■ Task directions ■
Starting at the line that contains "Click the blue line sample in the legend", restate each line word for word through the final line of the data, keeping both ends.

■ Source material ■
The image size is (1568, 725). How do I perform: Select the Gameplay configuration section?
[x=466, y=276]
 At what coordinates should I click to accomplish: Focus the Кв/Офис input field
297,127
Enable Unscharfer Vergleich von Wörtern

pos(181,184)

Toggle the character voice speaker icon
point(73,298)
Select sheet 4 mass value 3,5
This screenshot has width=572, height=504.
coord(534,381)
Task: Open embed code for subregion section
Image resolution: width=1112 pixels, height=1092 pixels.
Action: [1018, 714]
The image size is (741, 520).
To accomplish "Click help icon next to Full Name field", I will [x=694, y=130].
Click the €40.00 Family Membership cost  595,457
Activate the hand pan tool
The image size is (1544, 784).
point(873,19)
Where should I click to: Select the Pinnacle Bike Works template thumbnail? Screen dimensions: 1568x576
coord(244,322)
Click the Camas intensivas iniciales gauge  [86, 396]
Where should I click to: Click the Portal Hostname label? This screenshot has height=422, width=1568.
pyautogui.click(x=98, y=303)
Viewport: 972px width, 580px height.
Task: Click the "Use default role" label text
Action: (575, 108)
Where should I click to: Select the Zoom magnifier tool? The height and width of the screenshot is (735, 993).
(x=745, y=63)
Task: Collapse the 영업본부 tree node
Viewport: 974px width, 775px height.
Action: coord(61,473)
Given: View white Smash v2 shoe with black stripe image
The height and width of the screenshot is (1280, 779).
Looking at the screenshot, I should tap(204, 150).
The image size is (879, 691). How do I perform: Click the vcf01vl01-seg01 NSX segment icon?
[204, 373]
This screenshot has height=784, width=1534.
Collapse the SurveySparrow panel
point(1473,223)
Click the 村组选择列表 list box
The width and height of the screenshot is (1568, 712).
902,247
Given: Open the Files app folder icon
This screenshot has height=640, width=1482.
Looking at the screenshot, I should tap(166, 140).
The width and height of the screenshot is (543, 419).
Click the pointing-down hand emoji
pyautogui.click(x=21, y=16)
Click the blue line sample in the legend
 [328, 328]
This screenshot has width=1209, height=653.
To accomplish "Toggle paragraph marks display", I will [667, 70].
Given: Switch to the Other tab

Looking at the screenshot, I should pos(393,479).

■ Reply ■
Click the blue line sample in the legend
 [328, 328]
This screenshot has width=1209, height=653.
To accomplish "Toggle paragraph marks display", I will [667, 70].
Given: Switch to the Other tab

Looking at the screenshot, I should pos(393,479).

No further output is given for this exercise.